Financial Glossary Header Image

Short Selling

Updated on March 20, 2023

Short selling refers to taking the selling position on security (stocks, commodities, currency, etc.) and buying them at a later date to square off the selling position.

The intention of the investor or the trader is to make profits on account of anticipation of a price drop in the target security. Such transactions are quite common and a very popular trading strategy in case of a downward trend or the anticipation of the reversal of an uptrend.

Short selling was banned in India for a while but was then allowed in 2008 for the retail and institutional investors segment.

Short Selling Explained

a)Short selling involves borrowing a security from the broker, whose price is expected to fall by the trader.
b)The security is then sold immediately by the trader, in the hope that once its price drops, the same number of shares can be bought to ‘close’ the short position and pay back the borrowed amount to the broker.
c)The difference between the ‘sell’ and ‘buy’ price will be the trader’s profit.

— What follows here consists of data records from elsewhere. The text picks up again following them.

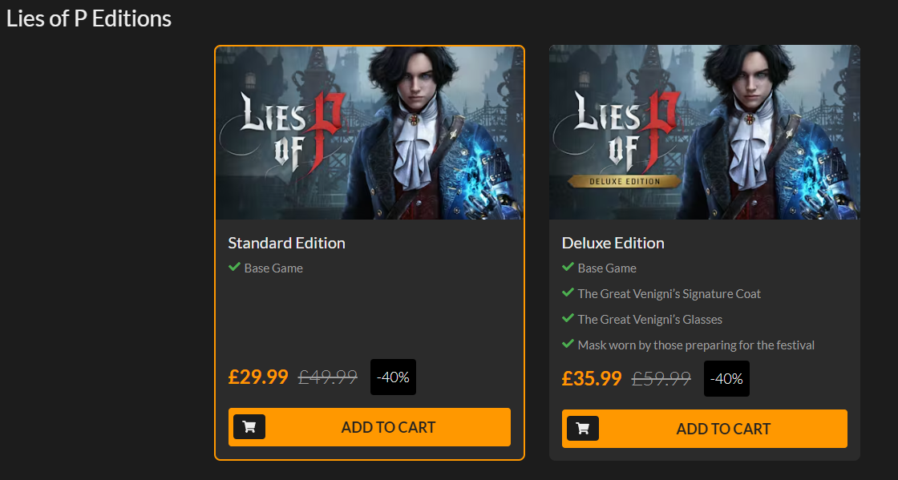Click the checkmark next to Signature Coat
The height and width of the screenshot is (480, 898).
568,293
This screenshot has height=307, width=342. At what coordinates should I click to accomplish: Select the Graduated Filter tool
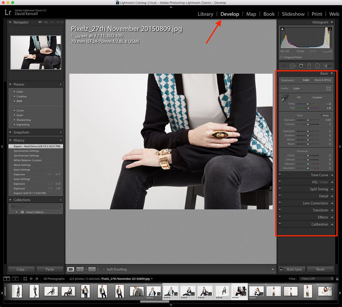tap(309, 66)
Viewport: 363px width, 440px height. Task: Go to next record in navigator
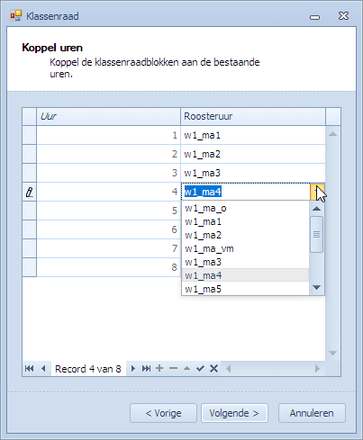133,368
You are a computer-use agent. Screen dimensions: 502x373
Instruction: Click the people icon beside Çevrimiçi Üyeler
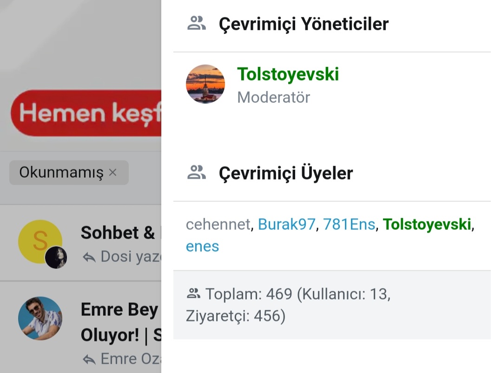[x=196, y=173]
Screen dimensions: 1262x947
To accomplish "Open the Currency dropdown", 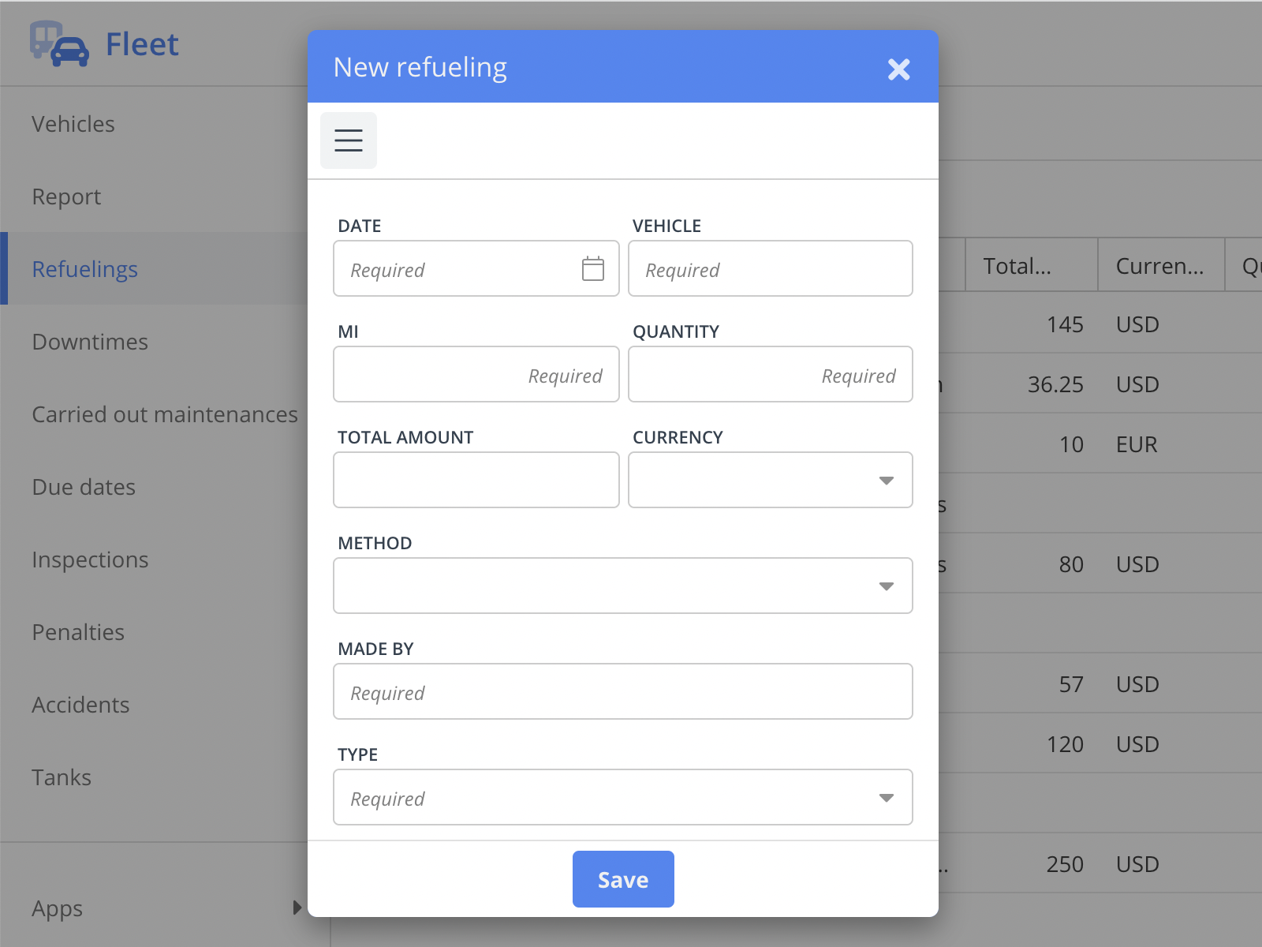I will [x=771, y=480].
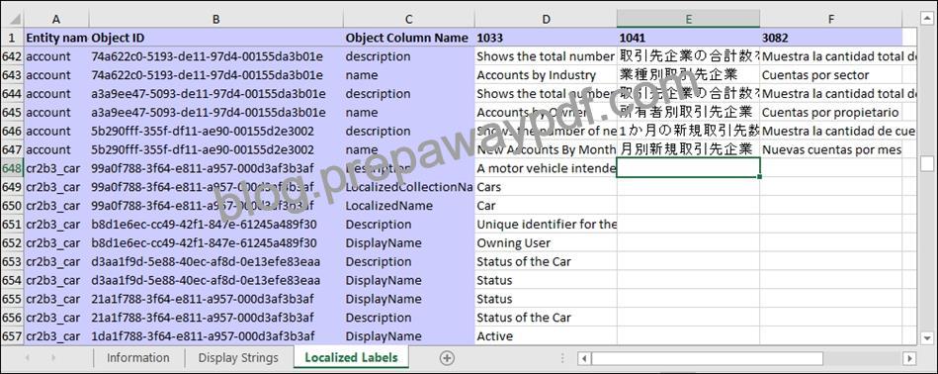Image resolution: width=938 pixels, height=374 pixels.
Task: Select the Localized Labels sheet tab
Action: click(x=351, y=358)
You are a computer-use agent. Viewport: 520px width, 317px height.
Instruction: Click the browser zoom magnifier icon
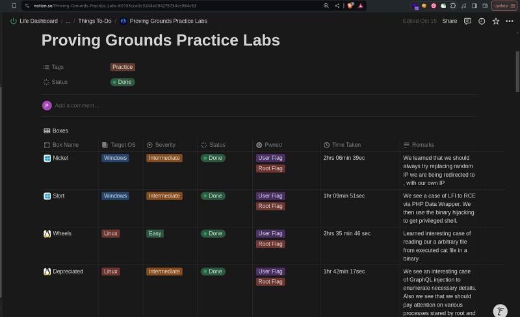tap(326, 6)
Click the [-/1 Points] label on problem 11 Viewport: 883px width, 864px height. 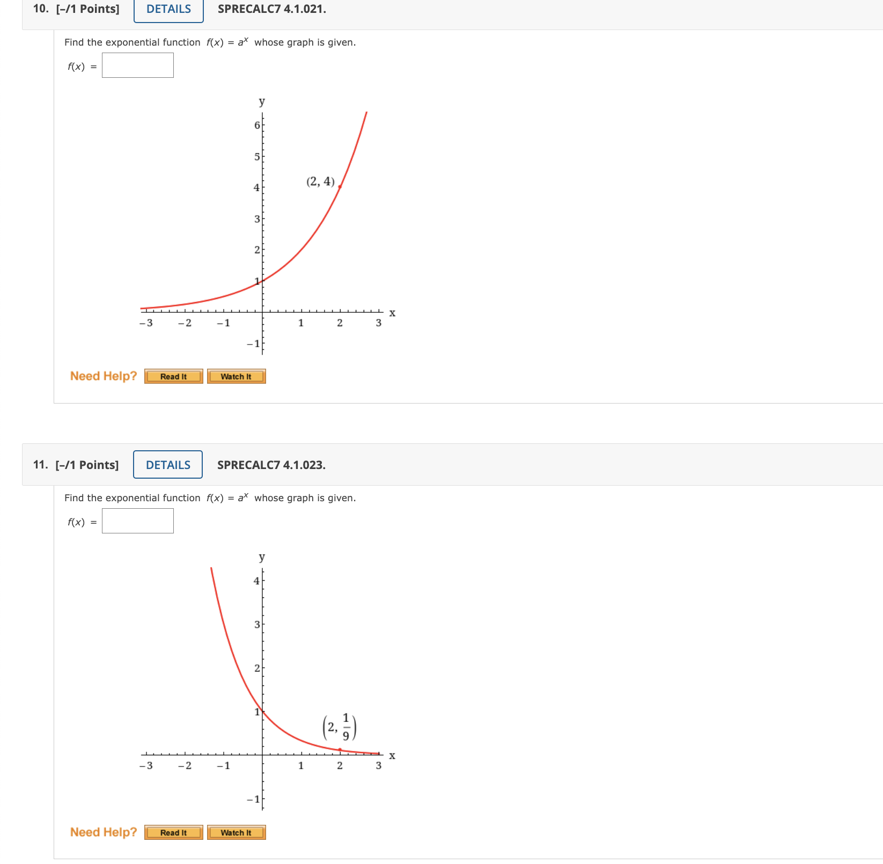[x=86, y=465]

For example, a trader borrows 100 shares of a stock trading at INR 500 per share and sells them immediately for INR 50,000 (100×500). The stock price declines to INR 400 per share, when the trader purchases 100 shares to replace the ‘borrowed’ shares. The difference, that is INR 10,000 will be the trader’s profit.

Features of Short Selling

Features of Short Selling are:
1. Short Selling comes with a high risk to reward ratio and traders can either book profits or incur huge losses, if the price moves in the opposite direction.
2. Short-sellers try to profit from falling prices as per the current market situation as opposed to long-term investors who buy stocks to profit from their future rise in prices.
3. Short selling is used for ‘speculating’ or as a risk covering or hedging strategy.

Risks of Short Selling

Some risks of Short Selling are:
1. If prices go in the opposite direction, apart from paying back the borrowed amount to the broker, a trader is liable to pay interest as well.
2. Short selling is basically ‘betting against the trend’ which requires experience and expertise. Not everyone can use short selling as a profitable strategy.